Two comments by the vice-presidential candidates sum up this key conflict. One was by Republican JD Vance, who lamented that the country was run by “a bunch of childless cat ladies.” The other was by Democrat Tim Walz, who said folks in Minnesota lived by a “golden rule” that goes, “Mind your own damn business.”

The prime example of Republicans as “culture-war aggressors,” of course, is abortion, and the Supreme Court decision — boosted by three Trump appointees — to cancel a woman’s constitutional right to control her own reproductive system. A recent Washington Post/ABC poll reports that 62% of Americans oppose that opinion, and in every state where abortion rights have been put to a vote, the pro-abortion rights side has won.

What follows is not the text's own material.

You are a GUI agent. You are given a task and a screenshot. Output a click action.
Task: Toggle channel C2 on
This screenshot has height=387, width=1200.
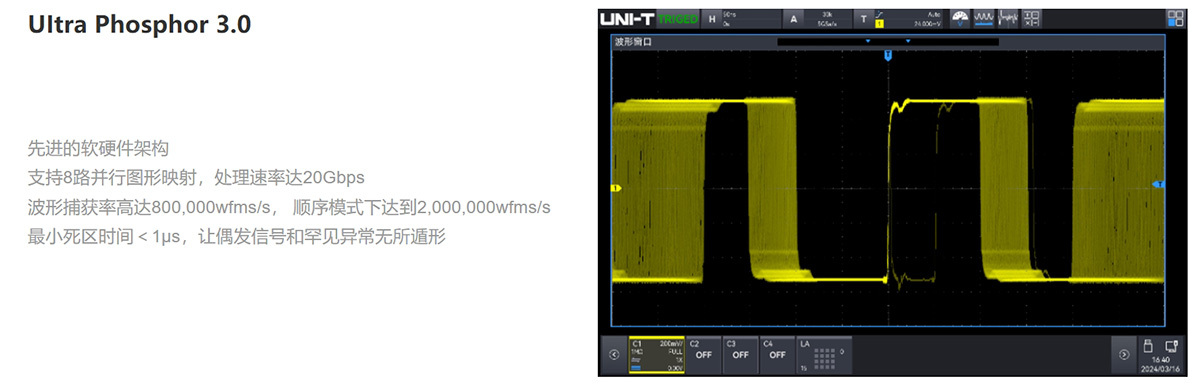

That’s why Democrats included so many personal testimonies by women who have suffered health complications since the ruling restricted their rights. One was Kate Cox, who had to leave Texas to obtain an abortion. “Trump didn’t care,” she said. “There’s nothing pro-family about abortion bans. There’s nothing pro-life about letting women suffer and even die.”

Reproductive choice has a larger symbolic meaning: It conveys the idea that the preacher state doesn’t respect women’s basic autonomy or identity. And support for the Democratic ticket among young women has surged by 16 points.

As Beyonce might put it, Harris and Walz are chain breakers, reclaiming the banner of freedom. And they’re waving it high.